The Zuda Challenge (Part I)
The JENNY STRANGE package is graduating to the clean-ups phase. Digitally unsmudging my pigeon poo inks and random coffee stains now. And I mean that literally. Sure, I love comics, and I love art, and I love the creation of comic art… but I honestly doubt I will ever enjoy clean-ups. Coupla buddies once offered to shoot a video of my pencil-to-ink process (like them Gnomon cats, but with zero production value), and I knew these fuckers, y’know? And I knew they liked watching highway police chases and car crashes and train wrecks unfold on TV, y’know? So…ha ha ha! Rain check, you bastards.

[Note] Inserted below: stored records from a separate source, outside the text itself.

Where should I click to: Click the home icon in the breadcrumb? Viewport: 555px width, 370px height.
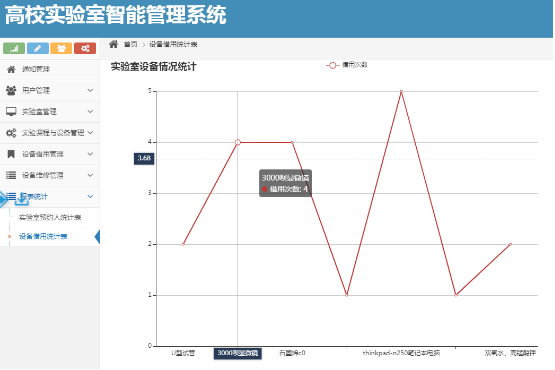click(x=113, y=44)
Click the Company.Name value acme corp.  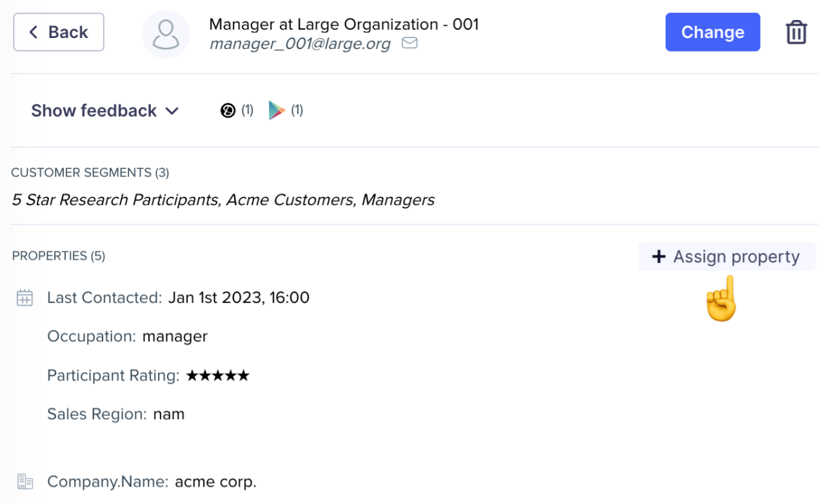click(215, 481)
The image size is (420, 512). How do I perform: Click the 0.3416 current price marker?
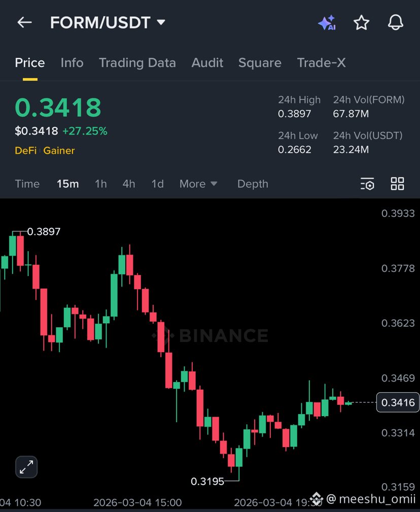(398, 402)
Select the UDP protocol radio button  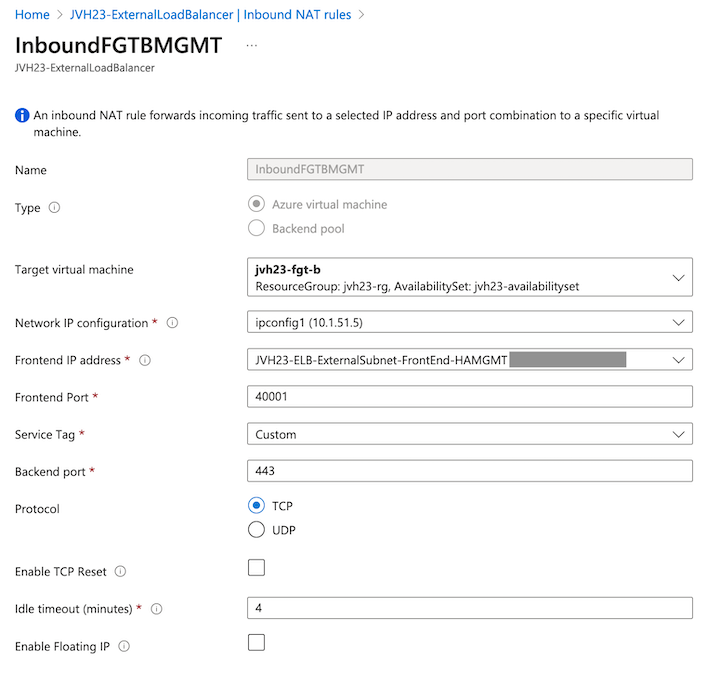point(256,530)
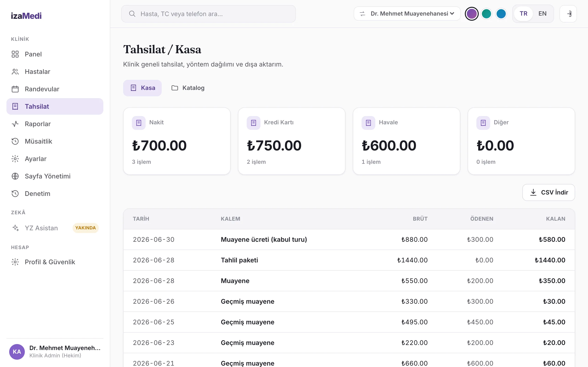The image size is (588, 367).
Task: Click the chevron beside clinic name
Action: [x=452, y=14]
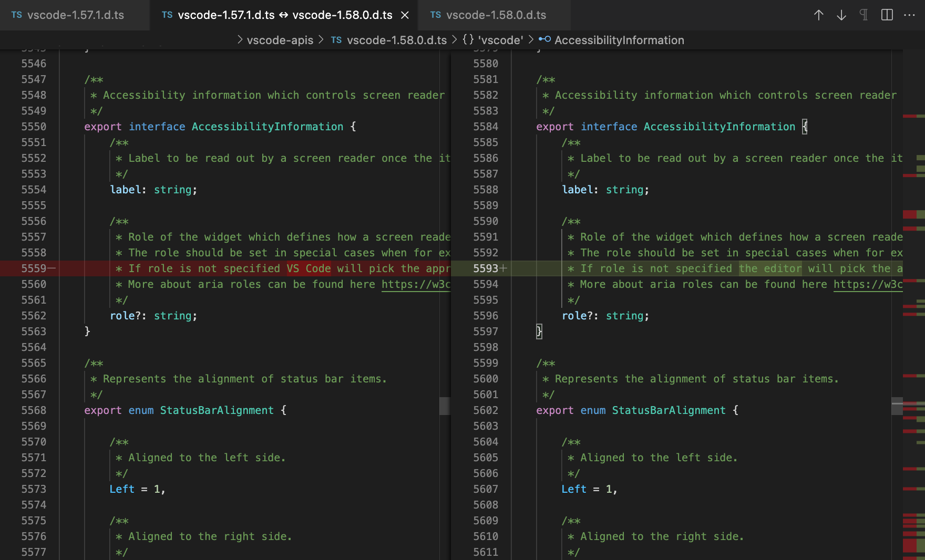Switch to the standalone vscode-1.58.0.d.ts tab
The image size is (925, 560).
point(496,15)
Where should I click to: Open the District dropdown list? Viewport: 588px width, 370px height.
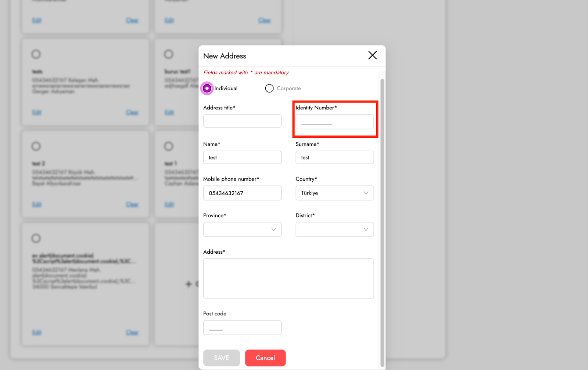pos(334,229)
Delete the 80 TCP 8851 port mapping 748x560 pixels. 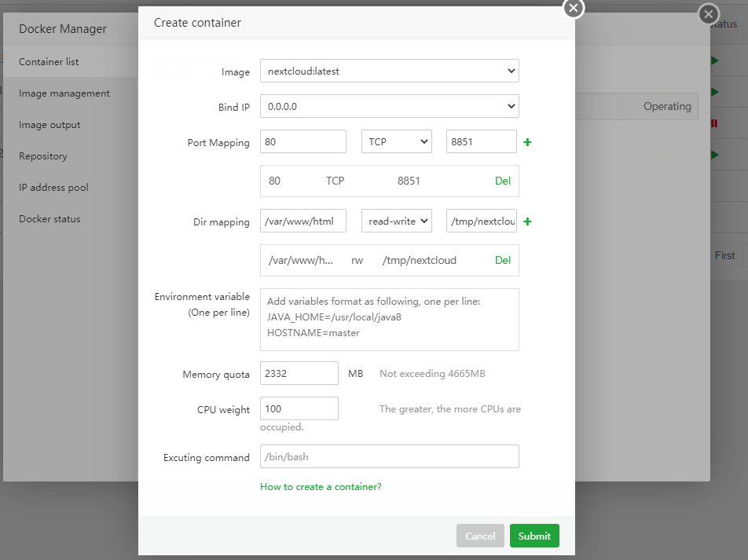coord(502,181)
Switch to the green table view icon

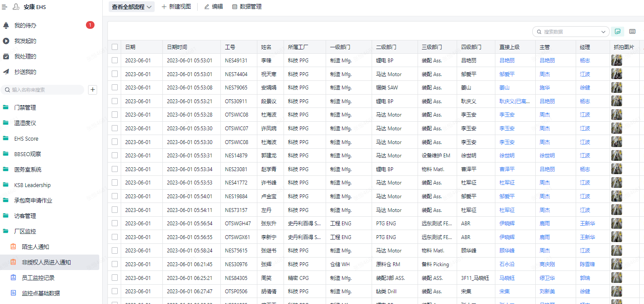617,31
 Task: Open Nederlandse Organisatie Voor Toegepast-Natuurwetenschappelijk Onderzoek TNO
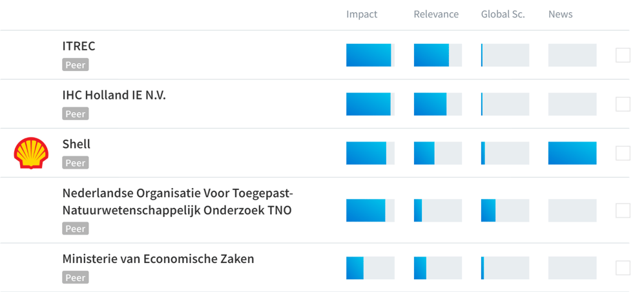(177, 202)
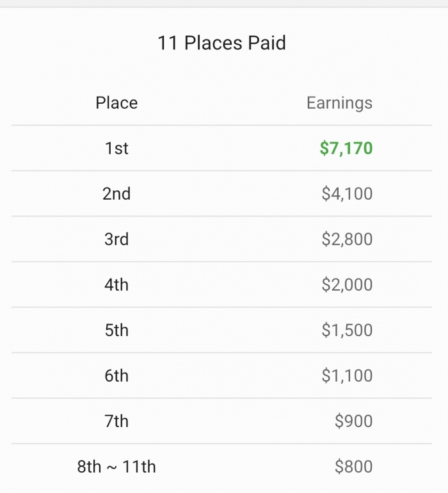
Task: Select the 1st place label
Action: (x=116, y=149)
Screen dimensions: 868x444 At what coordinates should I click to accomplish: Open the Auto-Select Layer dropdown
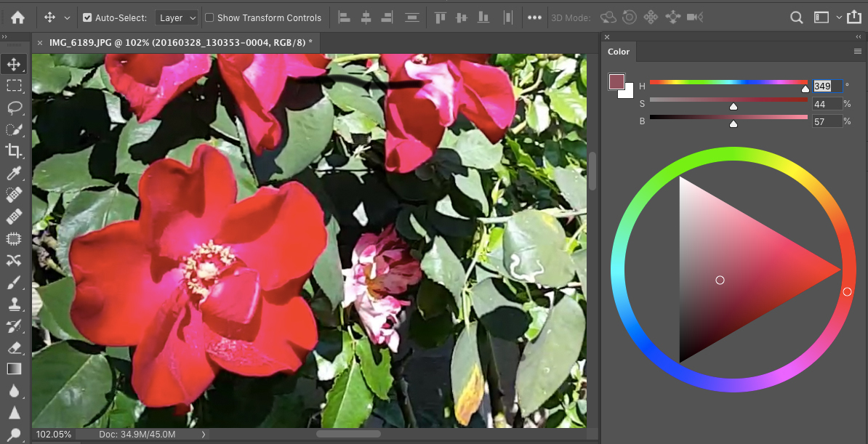[x=177, y=17]
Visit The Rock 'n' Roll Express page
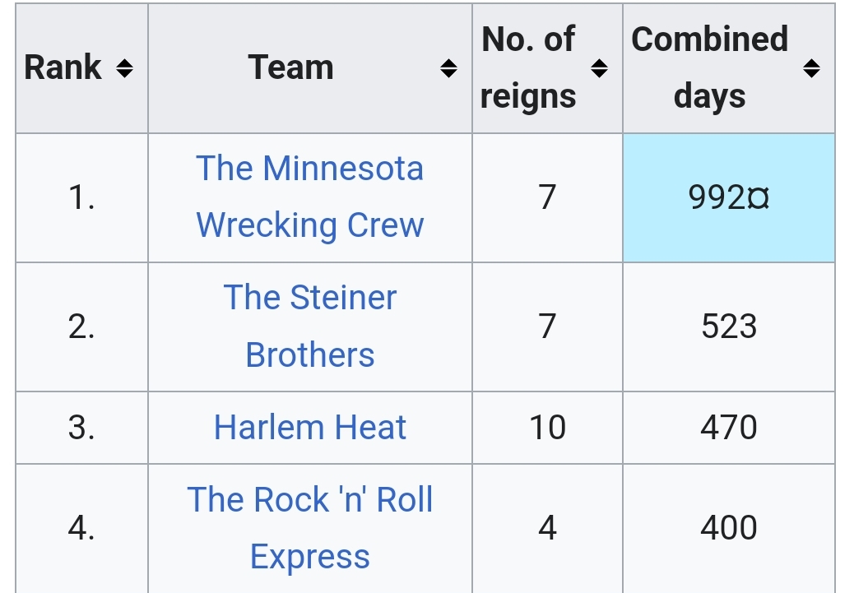The width and height of the screenshot is (868, 593). click(310, 527)
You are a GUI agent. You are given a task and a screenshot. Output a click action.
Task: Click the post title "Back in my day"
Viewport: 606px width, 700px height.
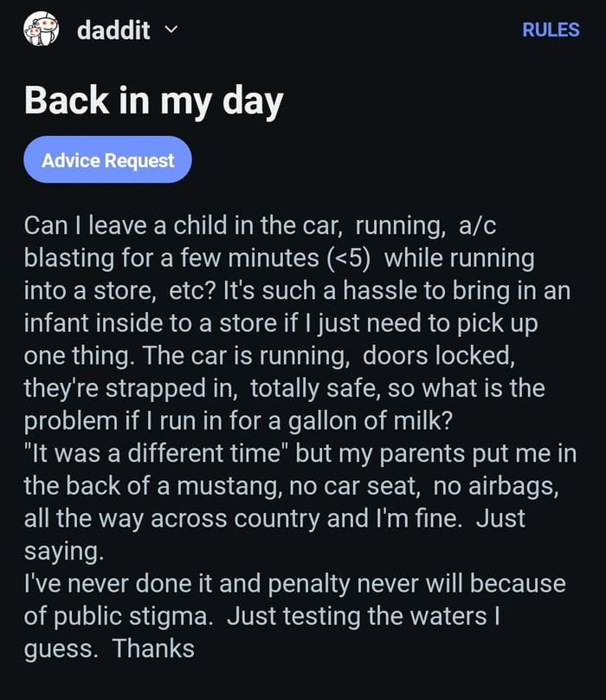point(154,102)
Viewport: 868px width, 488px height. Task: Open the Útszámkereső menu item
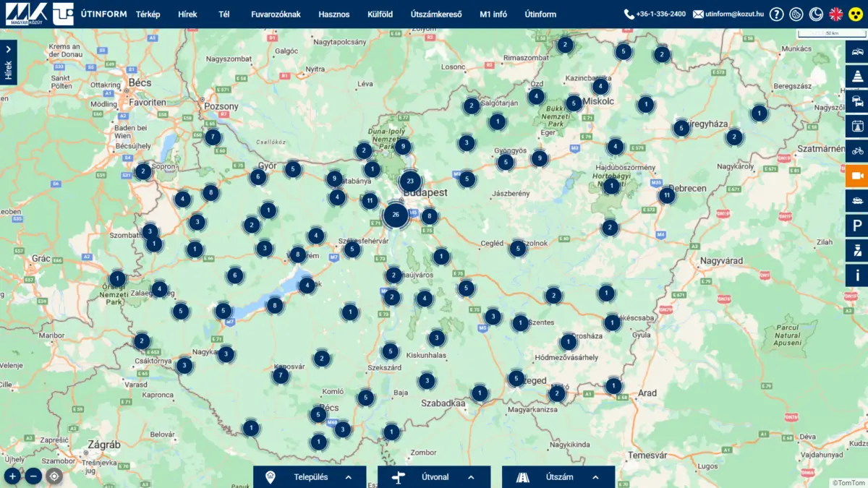coord(435,14)

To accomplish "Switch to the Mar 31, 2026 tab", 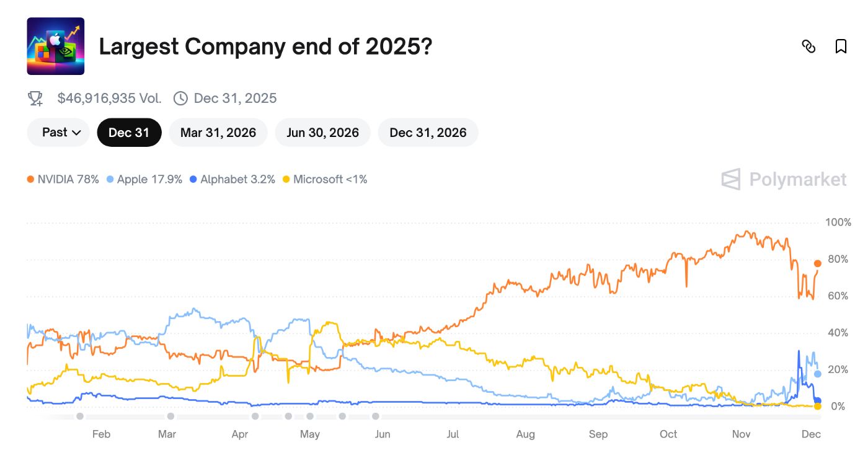I will coord(218,132).
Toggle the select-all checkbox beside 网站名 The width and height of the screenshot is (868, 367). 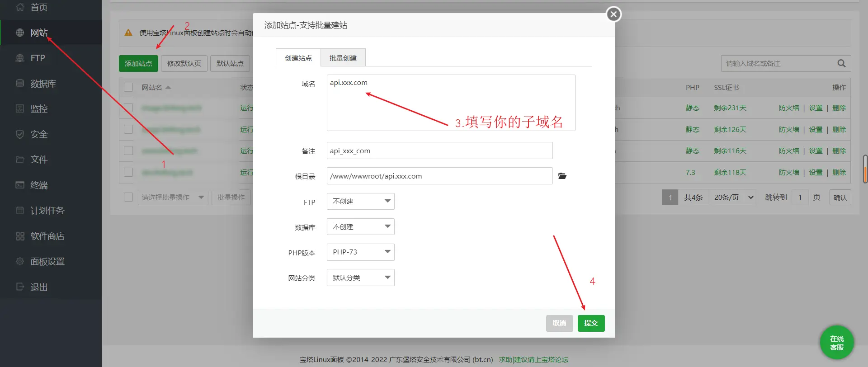click(128, 87)
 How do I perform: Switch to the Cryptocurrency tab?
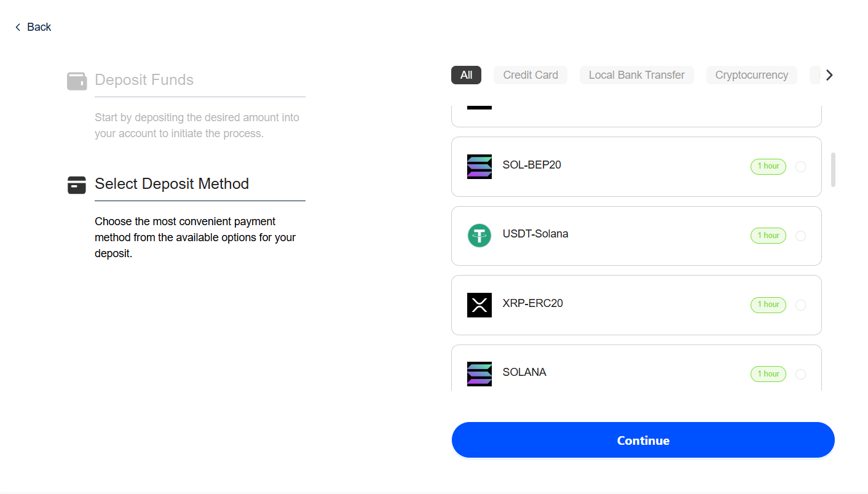point(751,75)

So JENNY’s for Zuda, and that’s DC’s webcomic… ongoing contest… thing. I honestly still have no idea what to call it without having to say it’s a slush pile, but Zalben went with that on an episode of the now-defunct The Stack on Pulp Secret. The Zuda browser fills most of your screen with a landscape-orientated comic page. This was a challenge to me because up until now I’ve only been working on standard comic page/portrait orientation. Switching gears to landscape had me rethinking my panel design, sweet spot positioning, and pretty much the entire flow of the page itself.

The standard comic layout, given how I’ve gotten used to reading, allows for a simple Z-shaped flow to the reader’s eye; and this way, no one really has to worry about the last panel (bottom-right of a typical page) attracting too much attention as you read toward it, simply because it’s in the very bottom of the page and thus it is literally the last panel your eye travels to. Put simply, it is read last because it is seen last.
Now because comic pages are typically broken down in such a way that the last panel is usually either the “period” in that page’s sequential sentence, or the ellipses leading off to the next sequence of events (the next page), the intuitive positioning of the last panel is tantamount to the effective flow of a sequential page. And of course, better flow equals better comic… and that never hurts.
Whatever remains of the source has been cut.